BEGIN Excerpted text

Munster versus harness fitting
The answer was predictable. The below-elbow amputee is very partial to a light fitting for a passive hand. Alternatively, he seems to have a passionate love affair with his hooks and harness when he wants to do heavy work or engage in recreation. This was an area in which the amputee seemed to be fairly well satisfied, except as brought out below.
There was a distinct feeling among World War II veterans that they had been passed over by the myo-electric stage. Many had apparently been told that they were too old to adjust to myo-electric fittings. The majority of the replies stated "yes" to the question of whether they would like an opportunity to be fitted with a myo-electric hand.
The replies on cosmesis (or lack of it) for hands contained comments such as "disgusting" and ''lack of sensitivity". Surprisingly, many hand amputees appeared to have no knowledge of the cosmetic skins and stated they were wearing either brown or black leather gloves over their passive hands.
Wearing of prosthesis, above-elbow amputees
The rejection rate was predictably high. Some farsighted individuals (amputated one side only) suggested that they should get used to wearing a prosthesis in the event that they developed medical difficulties in their other arm, arising from strokes, arthritis, etc. The second part of this question indicated there was little knowledge of lighter prostheses now available through the use of modular designs.
The question on dreams was thrown in only for general interest. The respondees seem to divide 50-50 as to whether they visualize themselves as amputees in their dreams or not.
Perhaps surprisingly, a large number of war amputees describe their feelings about the loss of their limb in terms of being "grief stricken", "lost my best friend", "embarrassed", etc. It should be remembered that this survey asked for truthful answers. Psychological effect is perhaps an area which we tend to ignore as it could be interpreted as indicating a lack of machismo, etc. The Adolph Meyer school of psychiatric thought may be of interest on this subject should any one wish to develop it further, that is, depression can follow from a physical disorder such as amputation.

END Excerpted text

*Problem 1*:
In the prosthesis survey text, what did many hand amputees say they wore over their passive hands?
*Problem 2*:
Extend the prosthesis survey text with a further passage that picks up after its final sentence.
The items below were drawn from a separate source.

BEGIN Data shown

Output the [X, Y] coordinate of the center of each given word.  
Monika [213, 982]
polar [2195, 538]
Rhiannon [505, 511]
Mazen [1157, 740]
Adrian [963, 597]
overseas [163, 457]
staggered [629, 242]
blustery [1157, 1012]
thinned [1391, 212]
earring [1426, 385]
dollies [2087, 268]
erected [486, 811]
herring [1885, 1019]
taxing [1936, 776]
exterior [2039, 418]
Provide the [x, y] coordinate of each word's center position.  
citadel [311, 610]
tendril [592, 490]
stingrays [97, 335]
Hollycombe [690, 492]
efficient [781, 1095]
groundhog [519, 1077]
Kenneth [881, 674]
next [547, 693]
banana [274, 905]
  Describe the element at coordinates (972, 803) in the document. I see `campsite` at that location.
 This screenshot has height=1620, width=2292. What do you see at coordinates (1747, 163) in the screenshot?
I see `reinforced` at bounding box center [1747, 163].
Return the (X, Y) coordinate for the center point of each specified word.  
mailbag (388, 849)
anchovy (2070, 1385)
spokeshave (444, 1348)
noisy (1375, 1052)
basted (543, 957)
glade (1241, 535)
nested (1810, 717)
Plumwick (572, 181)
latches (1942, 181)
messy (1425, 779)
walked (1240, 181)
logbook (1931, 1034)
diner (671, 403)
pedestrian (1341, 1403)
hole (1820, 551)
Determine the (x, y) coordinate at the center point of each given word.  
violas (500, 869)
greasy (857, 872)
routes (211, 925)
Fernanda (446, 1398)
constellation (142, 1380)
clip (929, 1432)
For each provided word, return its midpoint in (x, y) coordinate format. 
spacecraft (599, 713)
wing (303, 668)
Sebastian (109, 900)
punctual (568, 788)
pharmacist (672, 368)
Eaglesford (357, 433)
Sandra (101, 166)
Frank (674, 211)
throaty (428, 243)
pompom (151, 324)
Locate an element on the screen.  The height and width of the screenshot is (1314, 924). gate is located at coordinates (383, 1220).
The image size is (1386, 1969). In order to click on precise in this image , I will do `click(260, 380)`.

END Data shown

*Task answer 1*:
Brown or black leather gloves.

*Task answer 2*:
Most of the replies indicated consequential disabilities. Leg amputees; bad backs, arthritis in the remaining leg and foot. Arm amputees; cervical pain, headaches. Both ; gastro-intestinal problems which were believed due to ingestion of drugs as well as "inner tension" associated with the continuing discomfort of amputation. The respondees were careful to suggest they were not trying to prove their case, but felt that more study should be done upon the medical after effects and side effects of amputation.
This question resulted in possibly the most significant response. There were requests for special legs for swimming, golfing, skiing, tennis, rowing and motor sports. The arm amputees were almost frightening in their requests for the development of special prostheses for fishing, playing baseball, cricket (for holding bats), golf, tennis and rowing.
It must be said that the information presented in this paper was not the subject of any strict statistical treatment. In this sense this is not a "scientific paper". This highlights the problem of communication in this field between the consumer on the one hand and the professionals involved on the other. However, it is essential that such communication be fostered if energies and resources are to be channelled in the most fruitful direction. It is hoped that against this background the views contained herein will prove useful, highlighting as they do the opinions of a substantial number of patients.